You know, I read all these reviews before I purchased the book, and hoped your review might be wrong - I was really interested in the book and being a Brummie and all, but your review was spot on - I was left a little baffled, the book was really well written, but I honestly couldn't care less about the political stuff. Miss Purdy said she didn't like teaching at the start, and then somehow transformed the lives of the kids - I couldn't see how she became so inspirational when she was more concerned with her love life.
The students were really interesting, but most of the book was set outside of the school which I felt was a bit of a shame, the teachers that worked with Miss Purdy felt really 2D. It would have been nice to learn about the type of things that were taught in the 30's (only history and maths are ever mentioned), some more development of the teachers and students too.
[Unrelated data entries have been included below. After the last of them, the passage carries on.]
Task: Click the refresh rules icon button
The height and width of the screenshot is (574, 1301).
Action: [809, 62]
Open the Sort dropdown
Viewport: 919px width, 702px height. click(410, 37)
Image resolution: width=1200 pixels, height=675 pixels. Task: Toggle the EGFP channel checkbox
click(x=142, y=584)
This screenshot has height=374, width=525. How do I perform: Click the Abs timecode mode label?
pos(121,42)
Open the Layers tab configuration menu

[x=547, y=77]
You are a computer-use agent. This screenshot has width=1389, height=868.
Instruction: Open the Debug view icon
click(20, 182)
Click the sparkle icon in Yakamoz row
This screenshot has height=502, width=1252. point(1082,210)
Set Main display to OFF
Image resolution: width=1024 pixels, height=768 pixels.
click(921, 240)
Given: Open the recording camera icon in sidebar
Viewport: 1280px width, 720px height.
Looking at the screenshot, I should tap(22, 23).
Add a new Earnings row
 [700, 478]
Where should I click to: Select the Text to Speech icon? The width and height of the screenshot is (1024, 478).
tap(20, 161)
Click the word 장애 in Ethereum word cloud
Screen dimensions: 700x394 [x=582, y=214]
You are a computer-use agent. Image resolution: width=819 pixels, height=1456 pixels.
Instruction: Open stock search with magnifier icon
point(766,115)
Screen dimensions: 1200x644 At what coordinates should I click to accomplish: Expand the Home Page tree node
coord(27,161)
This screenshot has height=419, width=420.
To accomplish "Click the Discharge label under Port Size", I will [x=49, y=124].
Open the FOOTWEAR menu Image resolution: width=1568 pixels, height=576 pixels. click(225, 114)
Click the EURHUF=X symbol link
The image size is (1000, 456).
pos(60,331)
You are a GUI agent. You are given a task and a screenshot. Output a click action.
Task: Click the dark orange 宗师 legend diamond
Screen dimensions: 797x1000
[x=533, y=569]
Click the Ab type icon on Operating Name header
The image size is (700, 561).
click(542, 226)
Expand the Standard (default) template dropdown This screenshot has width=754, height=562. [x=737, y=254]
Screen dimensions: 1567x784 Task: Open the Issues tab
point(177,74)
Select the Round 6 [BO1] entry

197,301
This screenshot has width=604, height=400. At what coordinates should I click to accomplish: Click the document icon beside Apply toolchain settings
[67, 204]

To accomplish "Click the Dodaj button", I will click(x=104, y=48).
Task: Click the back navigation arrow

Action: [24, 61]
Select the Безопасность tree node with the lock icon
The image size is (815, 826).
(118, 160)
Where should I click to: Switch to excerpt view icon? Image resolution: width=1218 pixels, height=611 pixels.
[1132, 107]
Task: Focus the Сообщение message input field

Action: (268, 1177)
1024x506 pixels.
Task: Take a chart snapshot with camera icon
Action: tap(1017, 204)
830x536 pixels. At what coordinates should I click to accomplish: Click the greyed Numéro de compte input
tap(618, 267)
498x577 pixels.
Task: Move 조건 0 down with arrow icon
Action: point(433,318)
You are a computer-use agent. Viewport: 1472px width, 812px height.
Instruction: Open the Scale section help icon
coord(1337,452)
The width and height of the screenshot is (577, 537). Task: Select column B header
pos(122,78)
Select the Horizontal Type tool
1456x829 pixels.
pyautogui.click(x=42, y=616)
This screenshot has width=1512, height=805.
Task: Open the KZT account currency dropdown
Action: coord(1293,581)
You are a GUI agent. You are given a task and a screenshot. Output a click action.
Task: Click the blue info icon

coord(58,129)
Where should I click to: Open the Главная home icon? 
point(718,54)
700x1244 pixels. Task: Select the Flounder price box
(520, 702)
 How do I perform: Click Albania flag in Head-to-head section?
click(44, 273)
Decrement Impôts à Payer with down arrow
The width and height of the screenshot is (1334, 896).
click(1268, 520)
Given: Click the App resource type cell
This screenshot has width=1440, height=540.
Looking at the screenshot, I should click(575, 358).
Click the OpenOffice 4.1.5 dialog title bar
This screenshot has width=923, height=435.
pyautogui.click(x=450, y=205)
The little boy Joe's story was awful, but not much of his voice is heard. The book is written so we find out what happened to him from the viewpoint of other people, but he seemed such a main character that there should have been more insight into how he was coping with everything that happens - he just plods through the book really.

He was indifferent to Miss Purdy and then left school due to a lot of problems, but then calls out her name when he is ill towards the end of the book - he didn't even have much to do with Miss Purdy... And though it is mentioned she helped him, I think there should have been more conversations between the two so we could see the relationship more.

Overall, while I think that the author has a nice writing style - I couldn't put the book down last night!, I was disappointed when I finished it. The author maybe needs to think about what how she wants her characters to develop...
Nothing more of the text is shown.